## Exercise goal
When a line in the data below includes "agent", pick it out and copy it.

** Opening Record set block **

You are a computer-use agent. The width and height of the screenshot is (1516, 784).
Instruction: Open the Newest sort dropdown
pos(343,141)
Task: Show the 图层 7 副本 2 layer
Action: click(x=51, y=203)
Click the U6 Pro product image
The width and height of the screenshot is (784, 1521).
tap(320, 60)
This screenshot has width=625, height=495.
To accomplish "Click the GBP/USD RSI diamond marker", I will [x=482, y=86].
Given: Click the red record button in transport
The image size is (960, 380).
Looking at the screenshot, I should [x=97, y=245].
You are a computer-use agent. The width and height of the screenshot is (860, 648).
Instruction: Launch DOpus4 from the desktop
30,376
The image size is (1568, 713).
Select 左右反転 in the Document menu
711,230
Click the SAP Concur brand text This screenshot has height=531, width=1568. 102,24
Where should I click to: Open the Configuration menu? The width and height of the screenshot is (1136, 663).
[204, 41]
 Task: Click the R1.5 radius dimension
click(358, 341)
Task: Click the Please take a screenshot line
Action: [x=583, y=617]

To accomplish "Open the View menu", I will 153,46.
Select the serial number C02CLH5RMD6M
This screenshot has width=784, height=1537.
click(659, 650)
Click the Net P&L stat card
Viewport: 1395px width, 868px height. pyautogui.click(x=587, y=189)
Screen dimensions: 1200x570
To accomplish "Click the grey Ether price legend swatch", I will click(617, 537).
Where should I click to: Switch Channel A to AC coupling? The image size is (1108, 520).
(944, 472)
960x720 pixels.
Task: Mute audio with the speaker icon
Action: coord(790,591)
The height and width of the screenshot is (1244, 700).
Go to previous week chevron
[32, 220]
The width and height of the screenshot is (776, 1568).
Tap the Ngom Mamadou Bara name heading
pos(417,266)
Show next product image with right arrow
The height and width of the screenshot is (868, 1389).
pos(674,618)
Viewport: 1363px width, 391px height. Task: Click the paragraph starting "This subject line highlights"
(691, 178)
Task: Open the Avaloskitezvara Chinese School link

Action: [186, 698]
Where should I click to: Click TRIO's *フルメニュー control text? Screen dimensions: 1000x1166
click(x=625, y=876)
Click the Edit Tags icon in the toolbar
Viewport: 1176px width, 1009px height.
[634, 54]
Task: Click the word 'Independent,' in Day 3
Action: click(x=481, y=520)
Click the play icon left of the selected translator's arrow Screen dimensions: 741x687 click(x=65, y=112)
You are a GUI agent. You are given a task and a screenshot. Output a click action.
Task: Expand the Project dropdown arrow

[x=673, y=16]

** Closing Record set block **

## Task answer
You are a computer-use agent. The width and height of the screenshot is (1516, 784).
You are a computer-use agent. The width and height of the screenshot is (860, 648).
You are a GUI agent. You are given a task and a screenshot. Output a click action.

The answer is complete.